The local persons have contributed well in the military, civil and social service sector. Major personalities consist of Syed Asghar Hussain Shah, former Headmaster of local Govt. Primary School who improved the structure of the school in 70's and turned it into a source of quality education. His students are serving the Military and Civil Services of Pakistan. One of his students Mr. Haji Ahmad Naeem served as Executive Director in Punjab Information Commission Lahore. He got Silver Medal in Matric exams from Sargodha Board and Gold Medal from Punjab University Lahore in MA. Mr.
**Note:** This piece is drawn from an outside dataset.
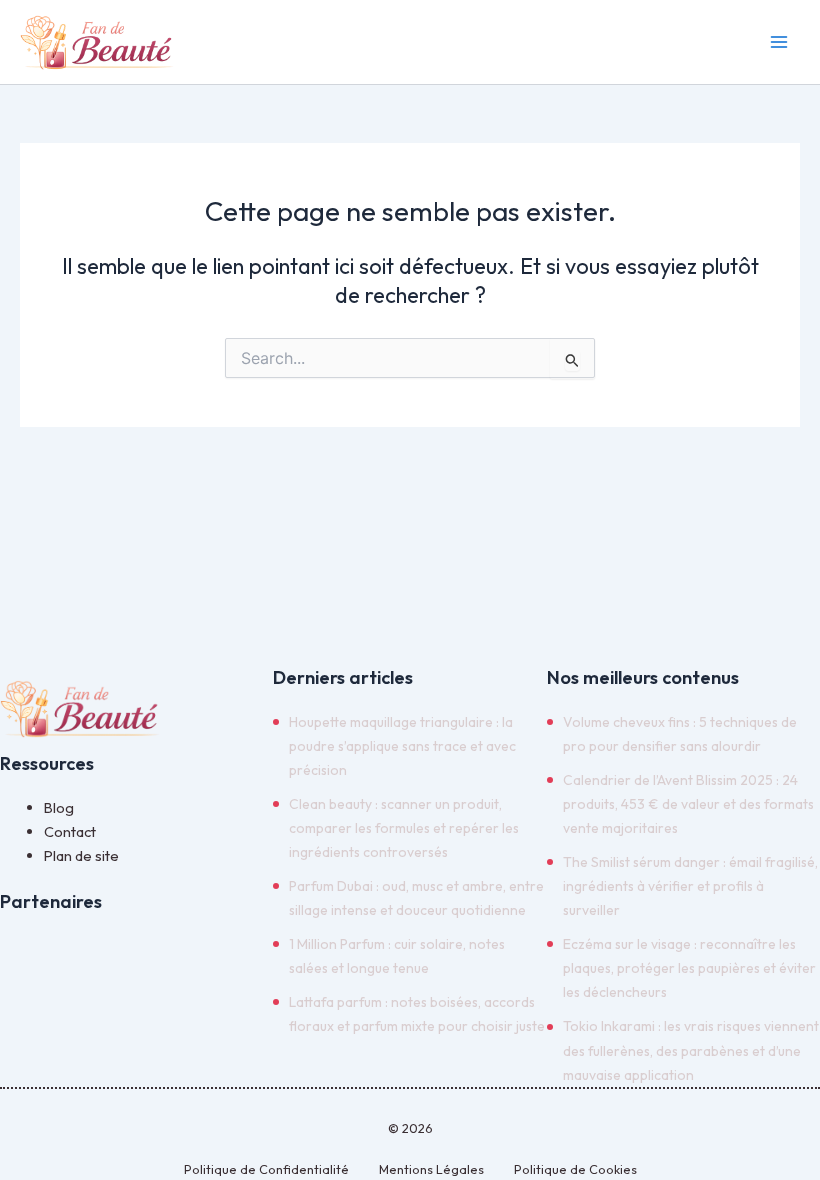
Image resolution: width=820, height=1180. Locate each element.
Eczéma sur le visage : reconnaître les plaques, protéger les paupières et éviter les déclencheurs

Naeem has got opportunity to represent Punjab at global IPDC Talks held on the International Day of Universal access to Information on 28 September 2017 and organized by the UNESCO with its partners i.e. UNO, EU and Islamabad Embassies of Sweden and Netherlands. Former Headmaster Mriza Muhammad Ashraf's son M. Hafeez Anjum was the first who got degree of Civil Engineering, now serving in the USA. Malik Muhammad Afzal Awan,  former Chairman & Nazim of the local Union Council has also played a remarkable role in development of the village. He also has honor to establish and run Madrasah and mosques for Quran'' education. Shaheed Khizar Hayat Khan lit the name of his village by embracing martyrdom while serving the Pak Army. Currently Major Muhammad Kashif Raza Malik is serving the Pak Army. He is son of JCO (Retired from Pak Air Force) Malik Amanullah and nephew of Haji Ahmad Naeem. Mr. Malik Atif Naeem Son of Retied Headmaster (Chak 144/145) Malik Ghulam Yasin and nephew of Ahmad Naeem Malik is related with Business Community and doing business of Anti Cancer Medicines nationally.